### Data shown
>>>
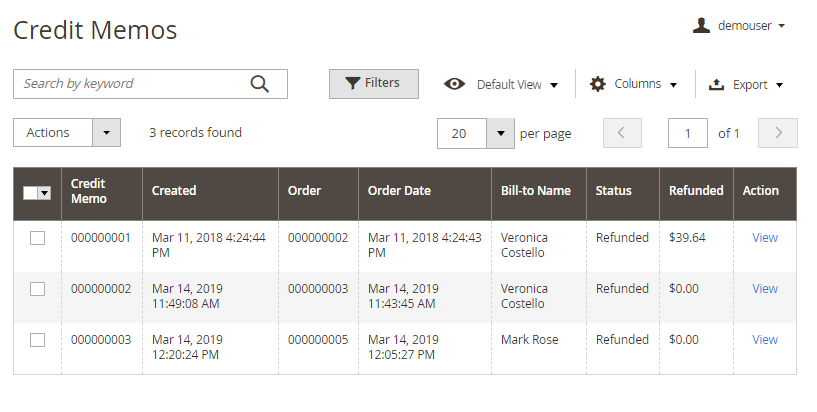Viewport: 817px width, 412px height.
Task: Expand the per page size dropdown arrow
Action: [x=500, y=133]
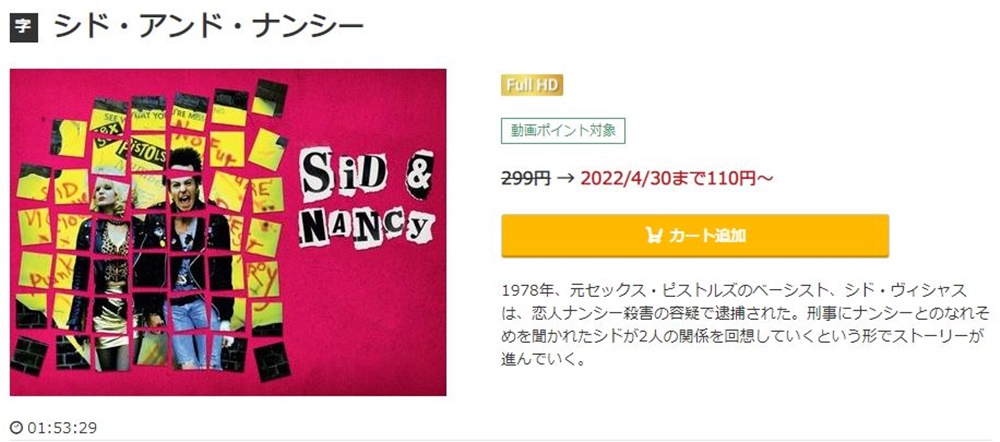Click the subtitle 字 icon beside title
Image resolution: width=1000 pixels, height=442 pixels.
pos(24,27)
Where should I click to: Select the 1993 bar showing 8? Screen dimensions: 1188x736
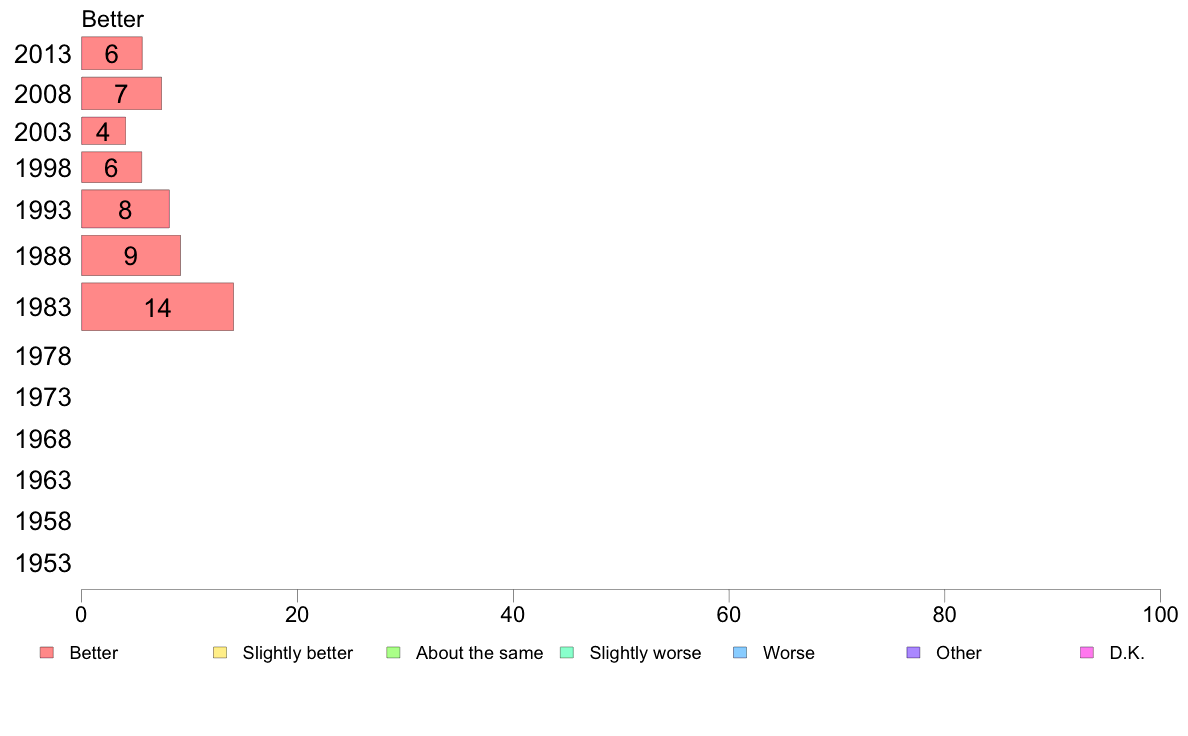[125, 208]
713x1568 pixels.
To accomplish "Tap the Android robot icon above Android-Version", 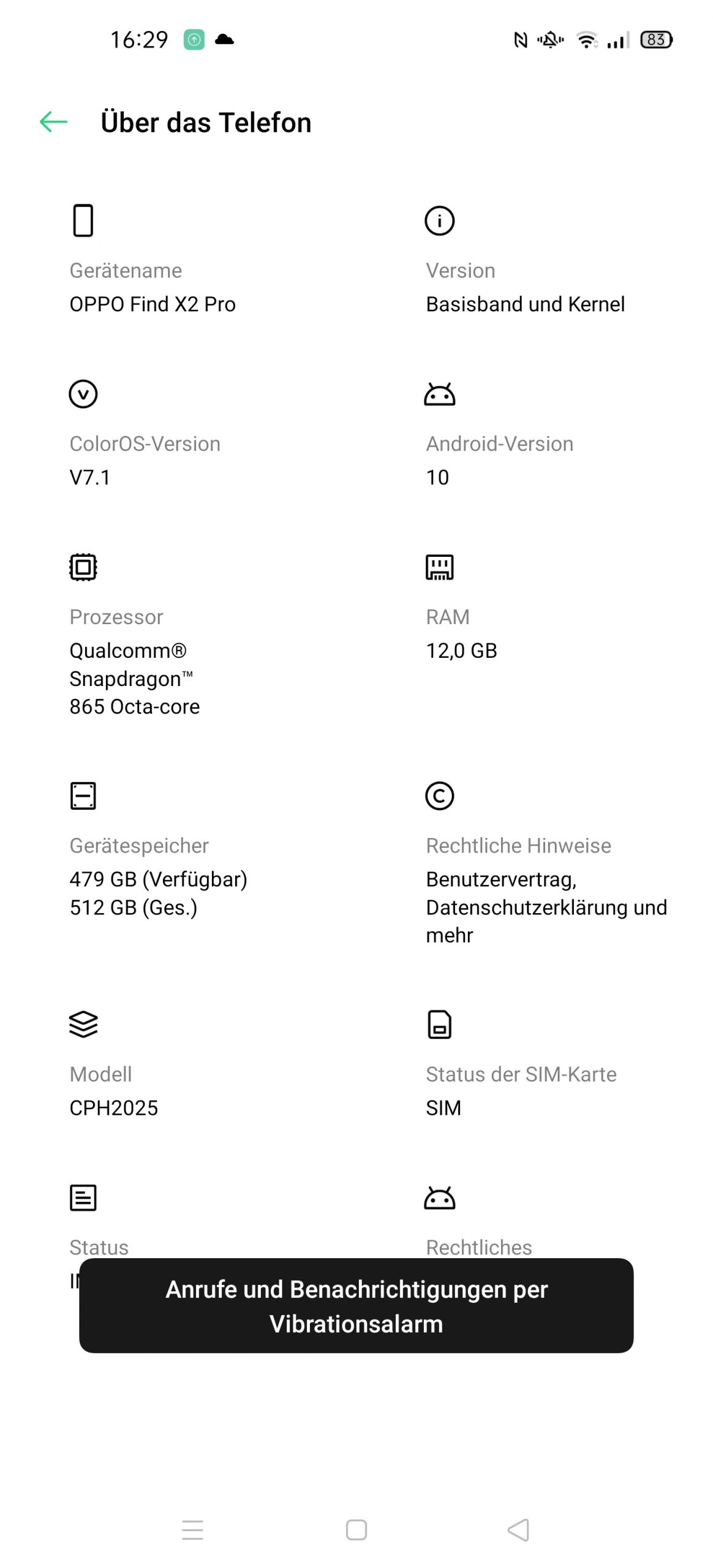I will point(439,394).

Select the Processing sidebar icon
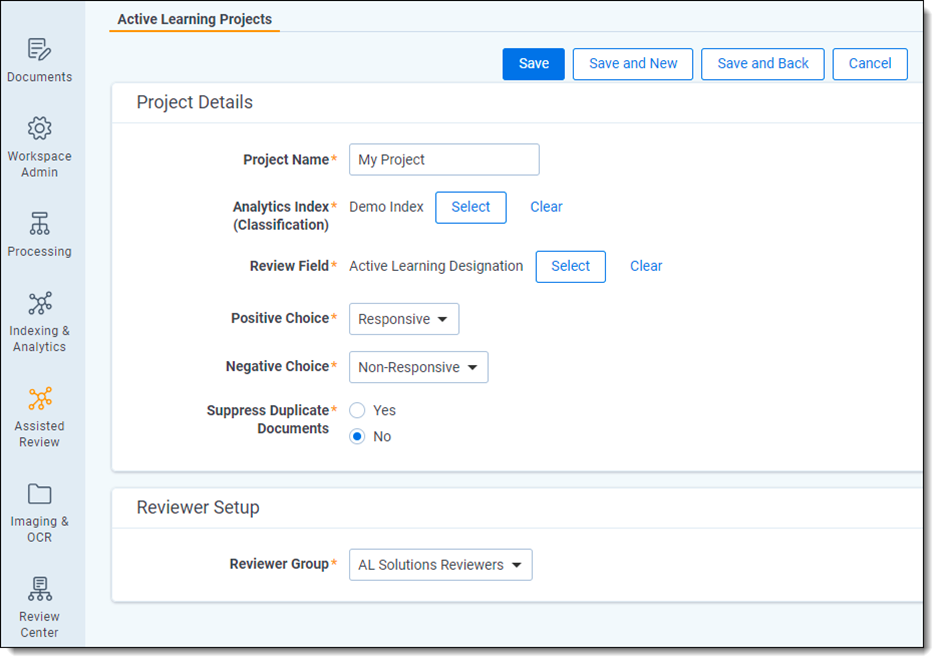(40, 235)
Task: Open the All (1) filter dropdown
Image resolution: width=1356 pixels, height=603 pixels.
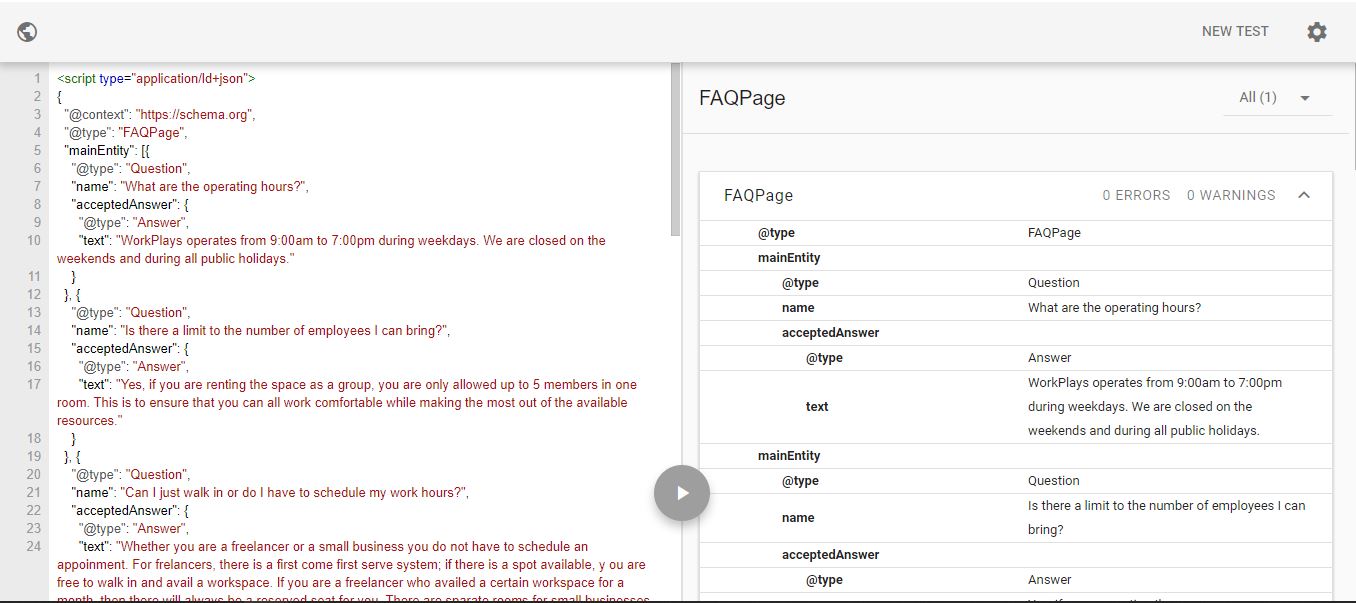Action: (1275, 98)
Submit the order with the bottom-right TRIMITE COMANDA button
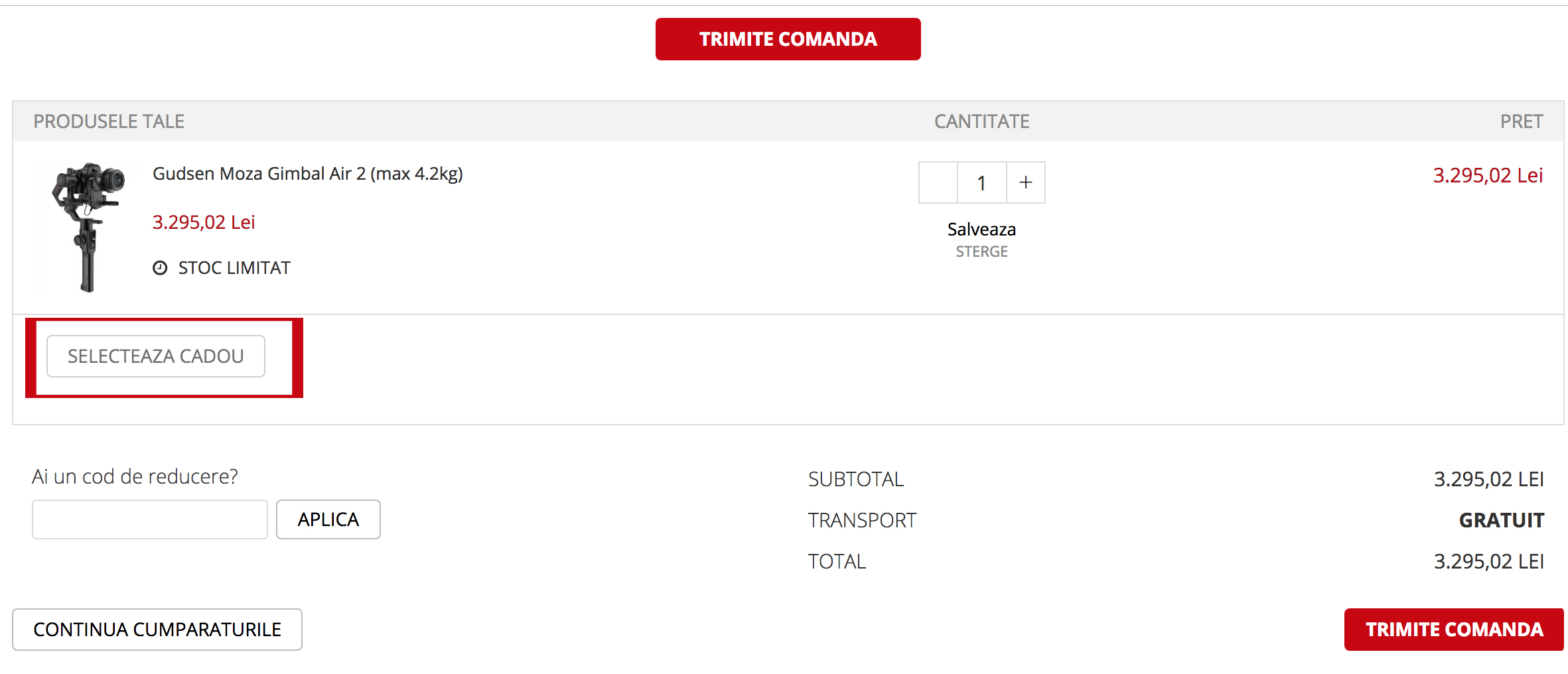 pyautogui.click(x=1454, y=630)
<<<
### Exercise
Copying starts at the line containing "Task: Open the All (1) filter dropdown" and ends at the last line of the material above; repeat only those lines exactly and omit the pictures.

### Solution
Task: Open the All (1) filter dropdown
Image resolution: width=1356 pixels, height=603 pixels.
Action: (1275, 98)
Submit the order with the bottom-right TRIMITE COMANDA button
 pyautogui.click(x=1454, y=630)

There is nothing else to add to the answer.